Thursday, December 9, 2010

Lazy Day

I decided last night that today would be a lazy day for me.

If I didn't have children to take to school or care for all day, I just might have stayed in the bed all day reading, sleeping, watching TV, getting hot chocolate. That sounds really luxurious to me right now. I don't think I have actually ever done that.

Since that is not an option, I decided to do the next best thing. Once I got the kids to school, I would just come home and relax all day and focus on interacting with Isaiah and Laila.

I am realizing that I really don't know how to relax. I have done way less today than I usually would, but my "lazy day" has involved a lot of work.

Here is what it has been like so far:
1. Getting 6 kids out the door by 7:40. (Dressed, fed, and presentable)
2. A quick stop at the grocery store(We are almost out of toilet paper. That is not one of those things you can live without for too long. By the way, we go through a lot of toilet paper around here!)
- Side note: While we were at the store, Isaiah looked at me with a panic-stricken face and said, "Mommy, I feel like I am going to throw up!" I did not want to deal with that in the middle of the store so I told him to hold on. I raced through the store to the bathroom. I got him out of the cart. We made it! Then, as he was standing over the toilet, he looked at me with a smile on his face and said, "Oh, wait a minute. I just have the hiccups." Well, that was a relief.
3. Came home and fed Isaiah and Laila breakfast.
4. Did 4 loads of laundry throughout my day.
5. Watched Willy Wonka and the Chocolate Factory(original version) with Isaiah and Laila for the first time. (I know pretty much every word of that movie. I never get tired of it. I also love the new version just as much as the original one!)
6. Caught up on all my emails and blog reading. (I enjoyed that one, too.)
7. Fed Isaiah and Laila lunch.
8. Put them down for a nap.
9. I worked on the details for Isaiah's upcoming bday party.
10. Now, I am watching some episodes from the first season of "House" while I work on my Christmas Food Lists(writing out what we eat at each meal and creating my grocery lists).

I really have relaxed today, but when I look at my list, I see that I have a long way to go in the REALLY relaxing realm.

I deal with a lot of guilt in my life about never being enough. I live under this false assumption that if I am not ultra productive and don't accomplish enough then I am not valuable.

I am fighting against those thoughts, against that guilt.

Today was a tiny step in the right direction in that journey for me.

I did way more than I should have, but I allowed myself to relax way more than I ever do.

This all goes into the mentality of what I HAVE to do each day.

I am trying to be more flexible with myself.
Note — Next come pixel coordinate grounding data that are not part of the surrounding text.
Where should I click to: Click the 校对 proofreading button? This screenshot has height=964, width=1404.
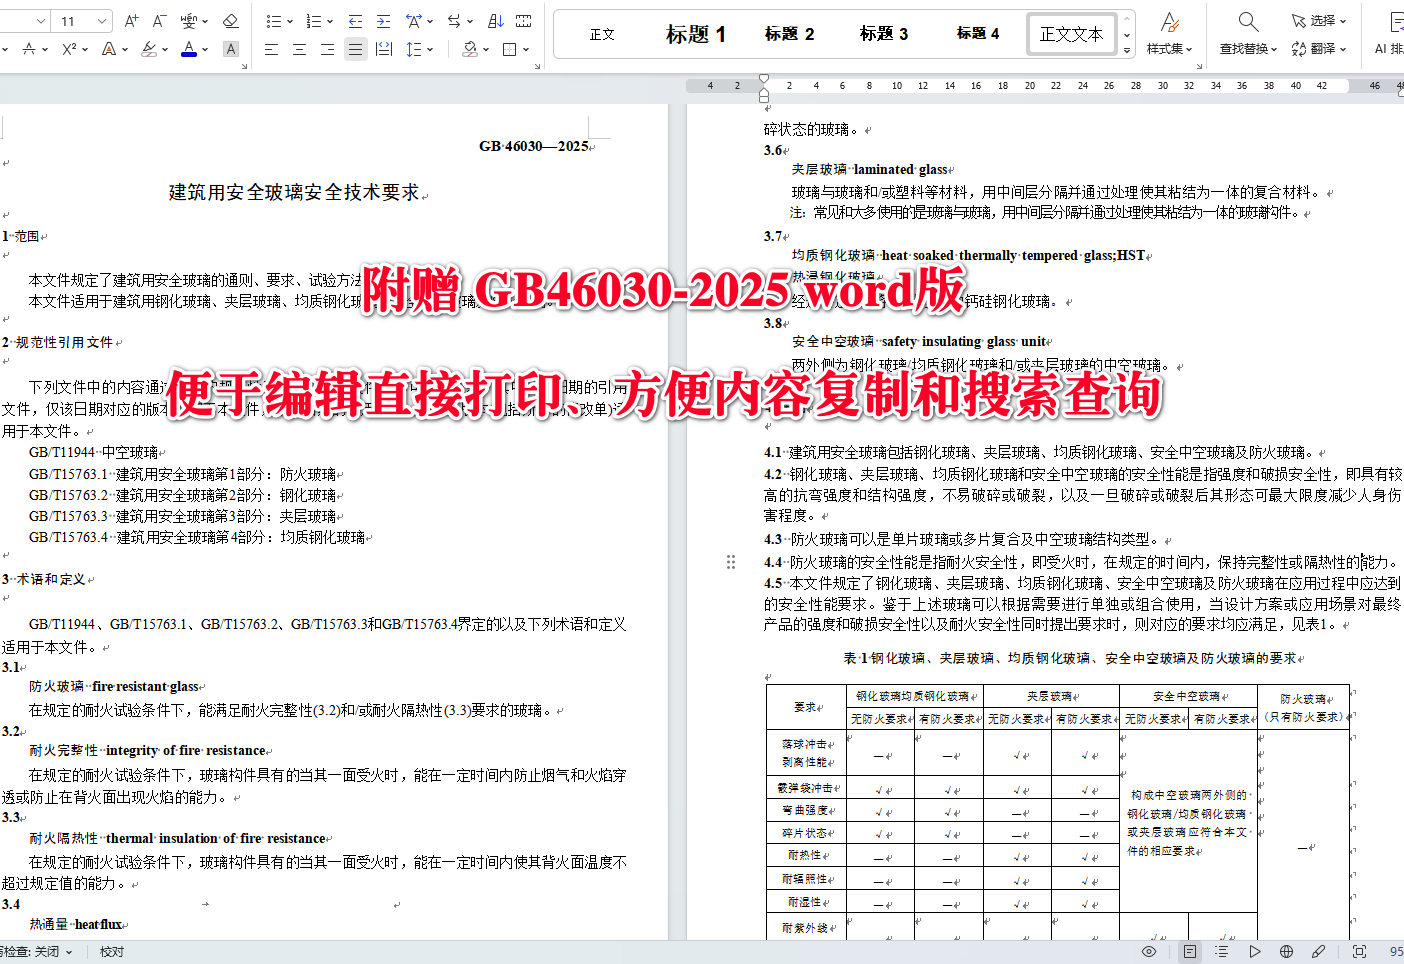110,951
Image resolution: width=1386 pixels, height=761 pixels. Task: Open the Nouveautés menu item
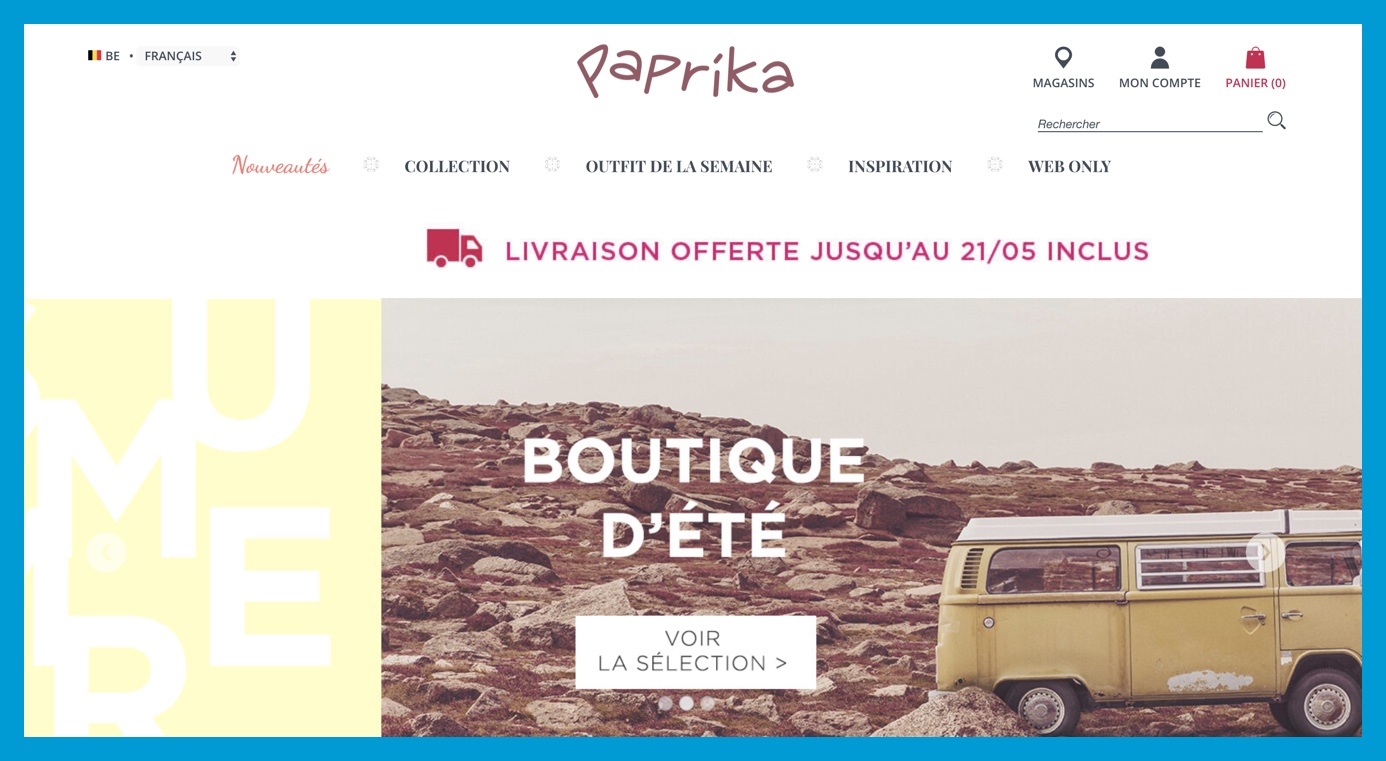pos(280,166)
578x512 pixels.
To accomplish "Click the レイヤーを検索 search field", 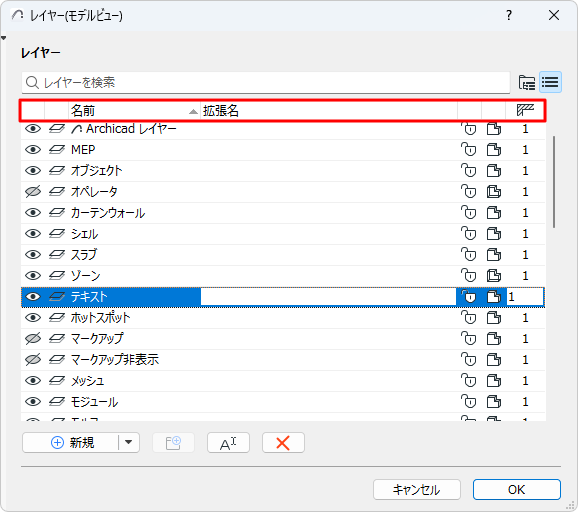I will [266, 83].
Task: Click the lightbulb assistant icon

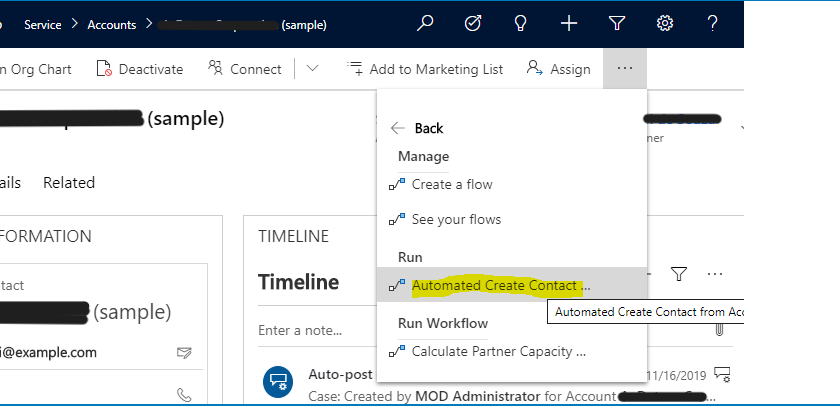Action: [521, 24]
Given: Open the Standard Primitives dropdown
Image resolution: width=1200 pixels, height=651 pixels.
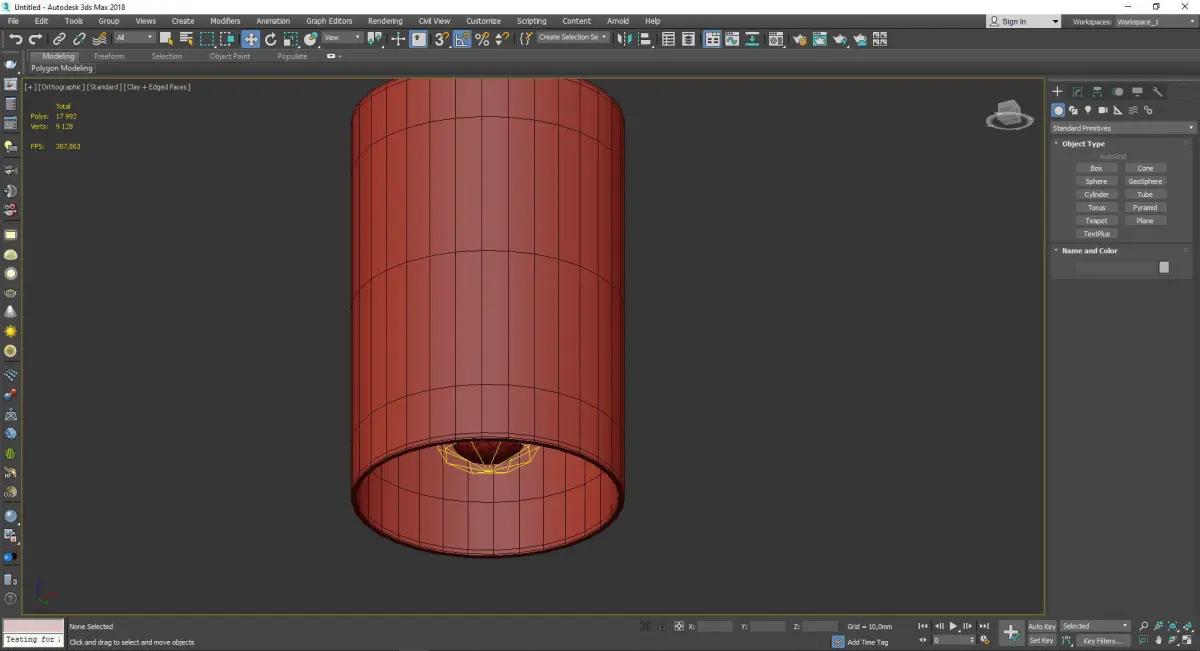Looking at the screenshot, I should 1122,128.
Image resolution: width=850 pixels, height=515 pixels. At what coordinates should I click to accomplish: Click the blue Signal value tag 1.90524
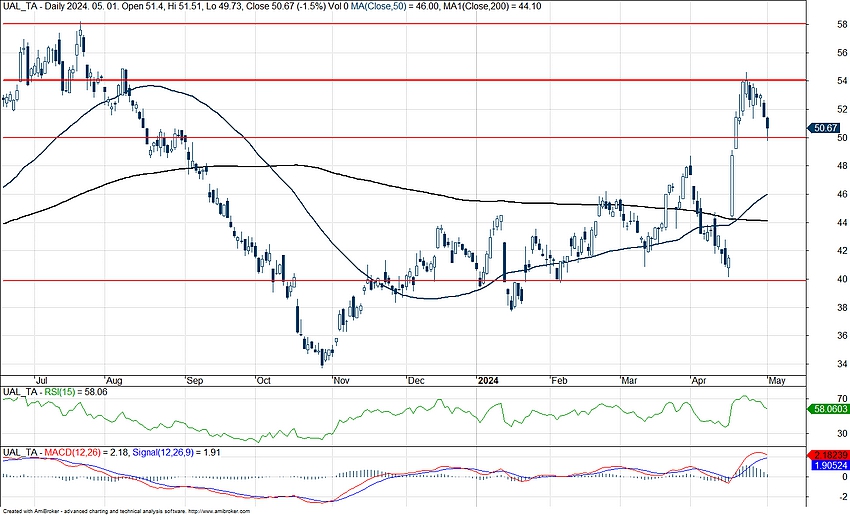(829, 465)
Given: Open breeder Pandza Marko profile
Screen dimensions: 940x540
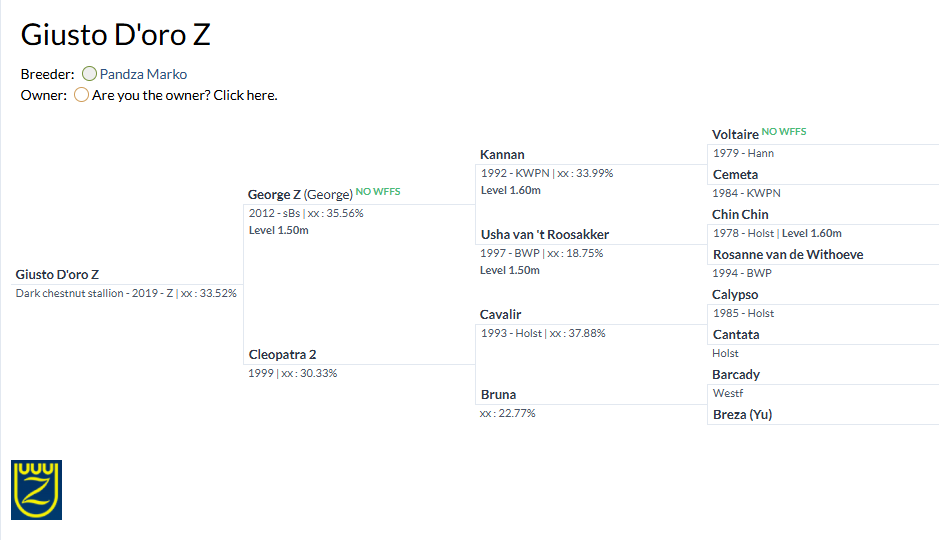Looking at the screenshot, I should (x=143, y=74).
I am asking myself the question, "How can I enjoy every day no matter what comes my way?"

My value should be a constant not determined by my accomplishments.

1 comment:

  1. Oh Laura, I could have written your post (except minus three kids). I've struggled my entire life with anxiety and never being good enough. I've been in therapy on and off for YEARS to deal with it. This last round of therapy finally seems to have started some change in my life.
    It's so hard for me to be still. It's so hard to not focus on the "to-do lists" (Of which I am the Queen...remember, I bring color coded spreadsheets to Disney World as a schedule).
    I have found that when I start beating myself up for something I haven't done, I need to step back and ask myself what I would say if someone else was saying such things to my best friend. I then realize that I'd be tempted to punch them in the face. Yet, this is what I'm OK with telling myself? It has helped me to be more kind to myself.
    I just adore you and your family and I'm so grateful to have met you!